Written request ->
Reproduce verbatim the rows starting at the line containing "Screen dimensions: 1008x1176" and ending at the end of the rows, both ends included. Omit the pictures from your answer.
# Start of Supplied data
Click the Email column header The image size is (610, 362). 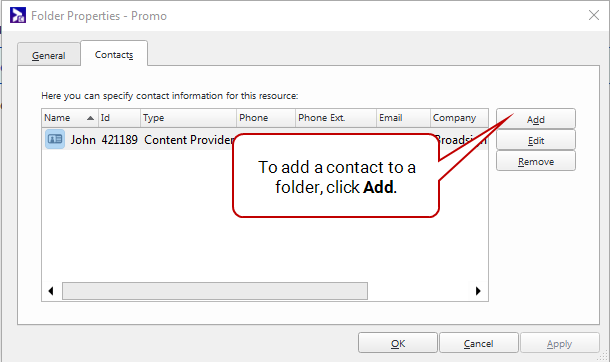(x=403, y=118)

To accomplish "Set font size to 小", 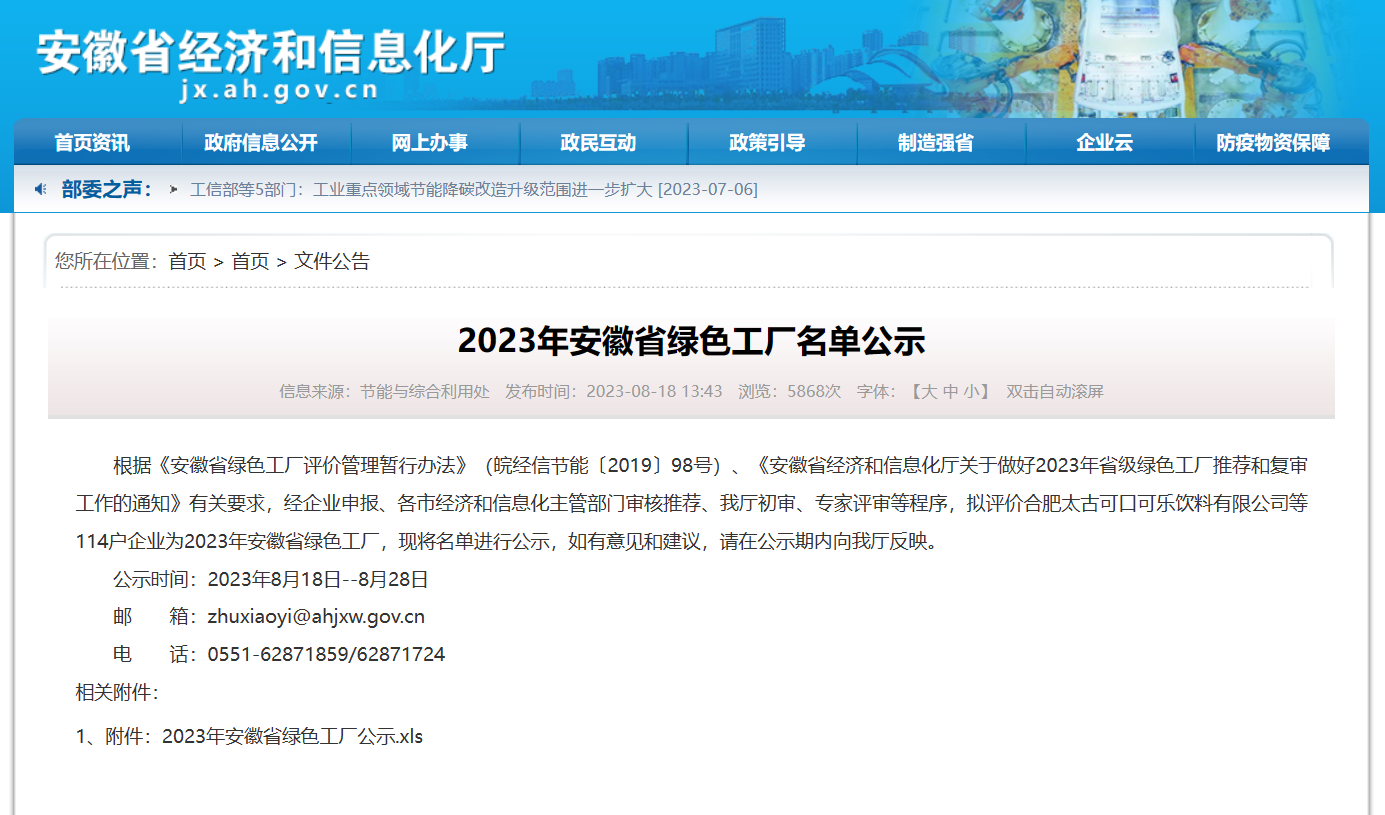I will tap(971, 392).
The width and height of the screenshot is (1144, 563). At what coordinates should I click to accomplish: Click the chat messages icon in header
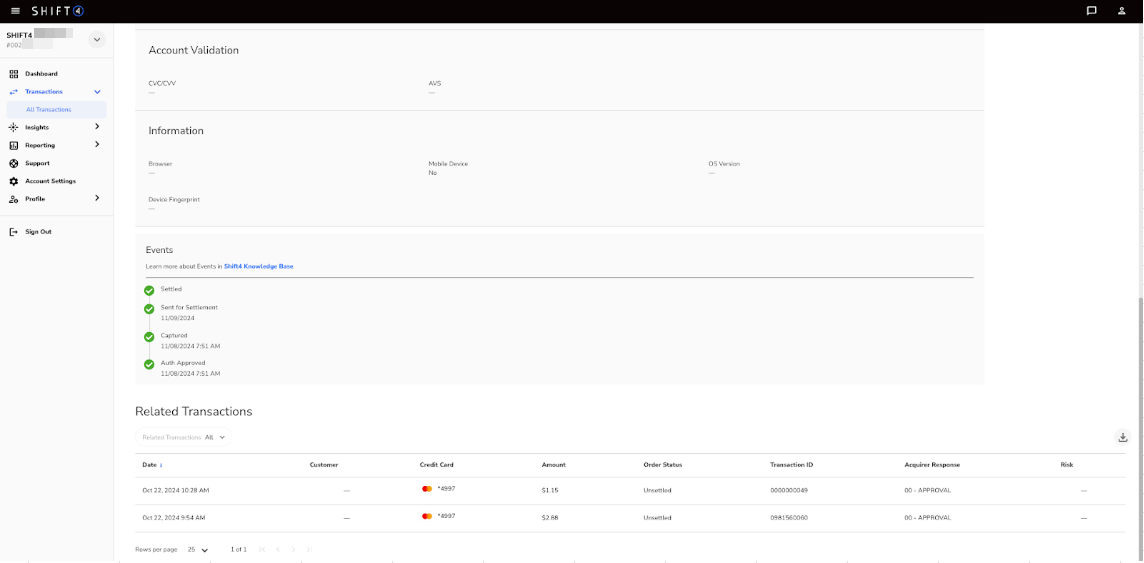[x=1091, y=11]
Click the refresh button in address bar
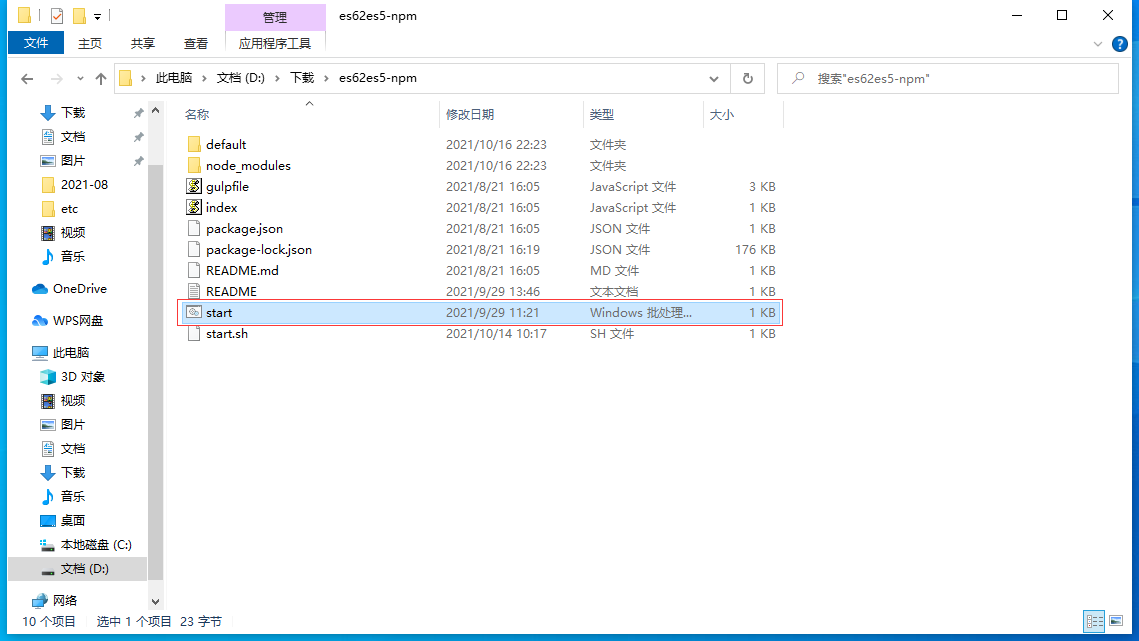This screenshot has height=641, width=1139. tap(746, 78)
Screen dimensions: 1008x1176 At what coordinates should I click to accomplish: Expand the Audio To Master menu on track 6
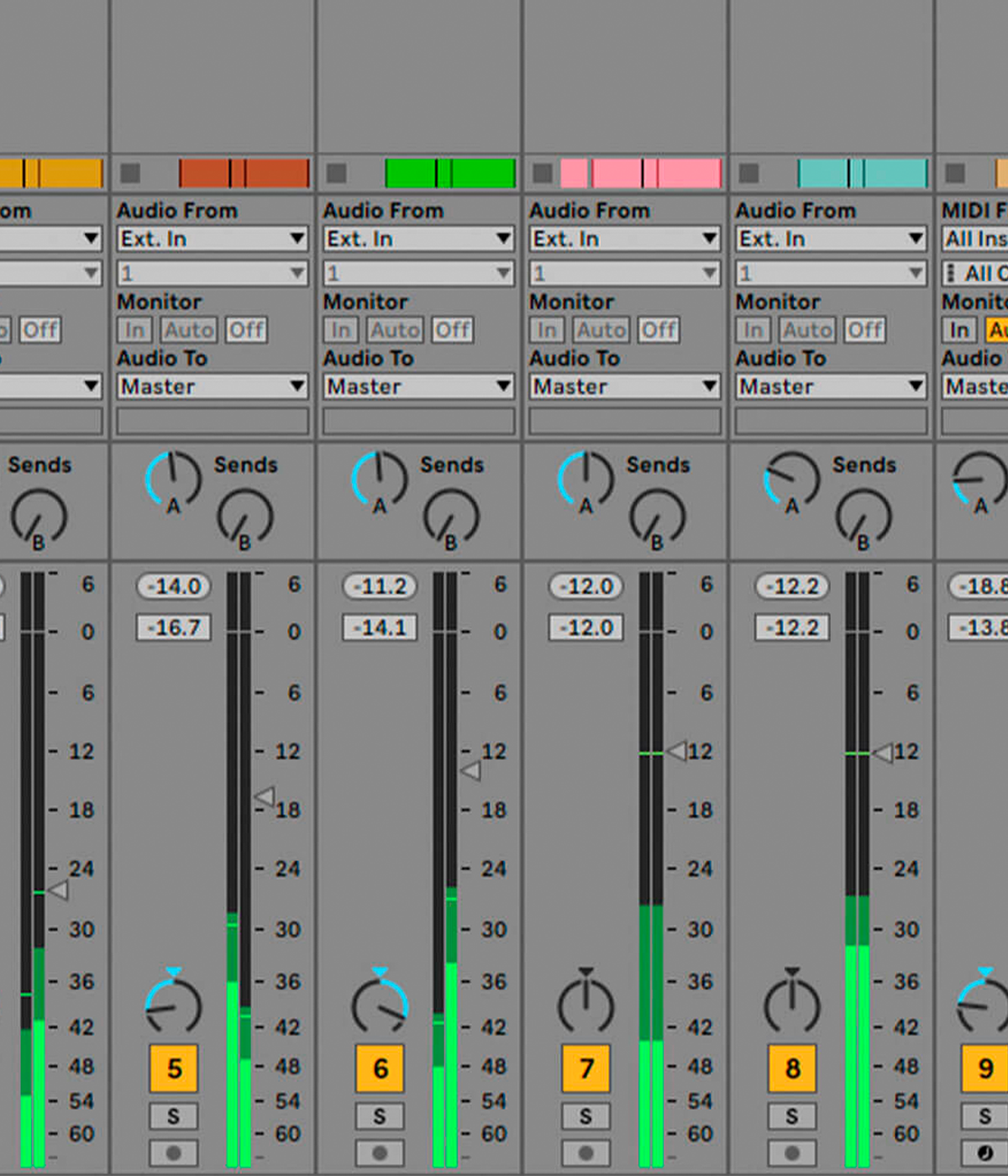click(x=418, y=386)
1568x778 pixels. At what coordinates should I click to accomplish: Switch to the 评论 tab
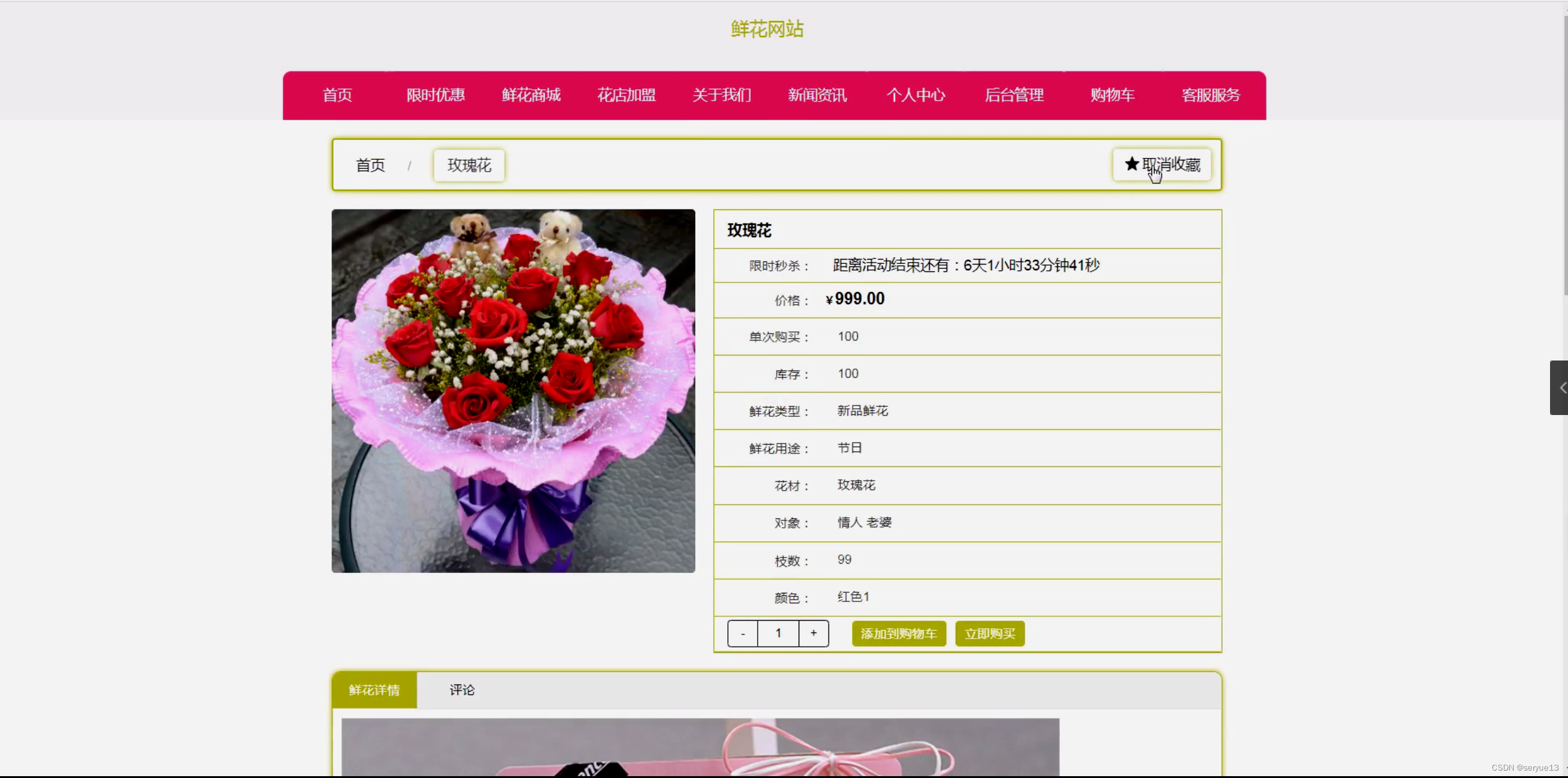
# End of Supplied data
Right answer ->
Screen dimensions: 1008x1176 At what coordinates should I click to accomplish: Expand the Audio To Master menu on track 6
click(x=418, y=386)
1568x778 pixels. At what coordinates should I click to accomplish: Switch to the 评论 tab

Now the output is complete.